Tek-Tips is the largest IT community on the Internet today!

Members share and learn making Tek-Tips Forums the best source of peer-reviewed technical information on the Internet!

  • Congratulations TouchToneTommy on being selected by the Tek-Tips community for having the most helpful posts in the forums last week. Way to Go!

Need some help in awk

Status
Not open for further replies.

nguyenb9

Technical User
Apr 1, 2003
55
US
I have a file that I need to take field 7-9 start with the letter "A" and replacing field 34-36

Before:
A103058888880700000WC AET01A008940 123
B01030588888807000008888880700 0F08000
A103058800880700000WC AET01A008570 123
B01030588888807000008888880700 0F08000
A103058800880700000WC AET01A008678 123
B01030588888807000008888880700 0F08000
A103058888880700000WC AET01A008555 123
B01030588888807000008888880700 0F08000

After:
A103058888880700000WC AET01A008940888 123
B01030588888807000008888880700 0F08000
A103058800880700000WC AET01A008570800 123
B01030588888807000008888880700 0F08000
A103058800880700000WC AET01A008678800 123
B01030588888807000008888880700 0F08000
A103058888880700000WC AET01A008555888 123
B01030588888807000008888880700 0F08000

Thanks for your help
 
your 'before' and 'after' don't jive with the given description.

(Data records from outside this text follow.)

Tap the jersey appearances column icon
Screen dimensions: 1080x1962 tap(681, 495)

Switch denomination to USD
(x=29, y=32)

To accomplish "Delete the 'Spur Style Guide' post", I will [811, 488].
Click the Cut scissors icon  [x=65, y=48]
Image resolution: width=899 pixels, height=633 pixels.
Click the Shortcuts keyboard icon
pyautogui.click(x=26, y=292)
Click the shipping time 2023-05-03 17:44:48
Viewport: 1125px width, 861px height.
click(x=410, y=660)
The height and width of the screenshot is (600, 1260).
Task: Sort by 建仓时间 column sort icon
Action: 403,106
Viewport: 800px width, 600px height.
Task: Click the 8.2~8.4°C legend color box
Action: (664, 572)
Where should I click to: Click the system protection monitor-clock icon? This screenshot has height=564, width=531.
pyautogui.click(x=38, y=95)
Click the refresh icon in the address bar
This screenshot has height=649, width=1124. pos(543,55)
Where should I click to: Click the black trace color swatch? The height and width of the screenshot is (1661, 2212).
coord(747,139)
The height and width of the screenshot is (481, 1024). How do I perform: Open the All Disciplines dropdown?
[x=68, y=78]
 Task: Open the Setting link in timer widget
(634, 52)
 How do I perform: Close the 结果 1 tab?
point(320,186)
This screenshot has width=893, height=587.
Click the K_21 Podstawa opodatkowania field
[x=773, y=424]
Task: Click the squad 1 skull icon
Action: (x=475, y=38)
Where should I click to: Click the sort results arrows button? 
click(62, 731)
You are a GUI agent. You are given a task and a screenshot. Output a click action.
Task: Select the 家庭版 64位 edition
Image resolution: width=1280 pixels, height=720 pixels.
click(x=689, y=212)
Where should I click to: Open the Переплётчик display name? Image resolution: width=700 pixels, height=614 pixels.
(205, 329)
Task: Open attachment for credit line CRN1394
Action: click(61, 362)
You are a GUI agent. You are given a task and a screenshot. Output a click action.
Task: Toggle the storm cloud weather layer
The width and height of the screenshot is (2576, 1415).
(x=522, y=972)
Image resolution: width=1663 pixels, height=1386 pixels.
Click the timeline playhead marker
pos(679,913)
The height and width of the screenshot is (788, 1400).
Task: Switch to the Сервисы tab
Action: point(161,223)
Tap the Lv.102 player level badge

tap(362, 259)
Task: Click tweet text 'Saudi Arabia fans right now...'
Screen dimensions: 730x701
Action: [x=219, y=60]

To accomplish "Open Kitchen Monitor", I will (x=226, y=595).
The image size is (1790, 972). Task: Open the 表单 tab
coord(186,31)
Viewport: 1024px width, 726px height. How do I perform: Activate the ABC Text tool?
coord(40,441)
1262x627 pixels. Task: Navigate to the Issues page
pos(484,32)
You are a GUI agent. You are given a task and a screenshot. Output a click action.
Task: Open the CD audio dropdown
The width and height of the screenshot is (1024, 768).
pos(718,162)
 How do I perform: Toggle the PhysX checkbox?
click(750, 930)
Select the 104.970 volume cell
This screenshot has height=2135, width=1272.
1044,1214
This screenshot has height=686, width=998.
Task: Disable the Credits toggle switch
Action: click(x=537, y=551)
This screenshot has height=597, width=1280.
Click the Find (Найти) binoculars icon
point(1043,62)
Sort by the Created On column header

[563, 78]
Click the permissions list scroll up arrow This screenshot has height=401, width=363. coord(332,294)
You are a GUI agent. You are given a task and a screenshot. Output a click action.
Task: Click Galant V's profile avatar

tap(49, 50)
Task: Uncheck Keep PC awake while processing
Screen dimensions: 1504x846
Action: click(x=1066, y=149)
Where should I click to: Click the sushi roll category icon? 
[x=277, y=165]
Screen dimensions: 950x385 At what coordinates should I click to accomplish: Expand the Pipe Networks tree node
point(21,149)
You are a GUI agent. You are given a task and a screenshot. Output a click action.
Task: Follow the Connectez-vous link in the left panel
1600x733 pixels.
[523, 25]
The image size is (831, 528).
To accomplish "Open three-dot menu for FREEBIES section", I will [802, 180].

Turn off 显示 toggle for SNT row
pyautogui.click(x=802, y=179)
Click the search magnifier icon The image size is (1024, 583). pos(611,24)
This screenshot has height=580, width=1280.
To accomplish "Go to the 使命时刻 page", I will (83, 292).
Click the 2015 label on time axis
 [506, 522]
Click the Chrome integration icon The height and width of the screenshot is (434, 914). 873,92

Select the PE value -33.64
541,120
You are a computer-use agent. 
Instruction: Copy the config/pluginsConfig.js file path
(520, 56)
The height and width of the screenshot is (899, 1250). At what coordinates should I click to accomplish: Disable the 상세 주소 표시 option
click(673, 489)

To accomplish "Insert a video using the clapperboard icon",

This is the code based on you [bold]description[/bold]:

nawk -f ng.awk file.txt

here's ng.awk:

Code:
/^A/ { $0 = substr($0,1,34) substr($0,7,3) substr($0, 37) }
{print}

vlad
+----------------------------+
| #include<disclaimer.h> |
+----------------------------+
 
Code:
/^A/ { $0 = substr($0, 1, 34) substr($0, 8, 3) substr($0, 38) }
1
Output:
A103058888880700000WC AET01A008940888 123
B01030588888807000008888880700 0F08000
A103058800880700000WC AET01A008570800 123
B01030588888807000008888880700 0F08000
A103058800880700000WC AET01A008678800 123
B01030588888807000008888880700 0F08000
A103058888880700000WC AET01A008555888 123
B01030588888807000008888880700 0F08000
[/code]
 
Since [tt]substr()[/tt] is so klugey, lets do without it.

Code:
/^A/ {
  split($0,f, /^.......|.........WC / )
  $2 = $2 f[2]
}
3.1415926536


For an introduction to Awk, see faq271-5564.
 
I don't think that futurelet meant that the gawk implementation of substr() is a kludge, I think that he
means to say that the hardcoding of string indices is not
good practice ;)
 
the gawk implementation of substr() is a kludge,
...
the hardcoding of string indices is not good practice
Why is that?

 
marsd, you can't convince him. He's part of the Perl congregation, which worships ugliness.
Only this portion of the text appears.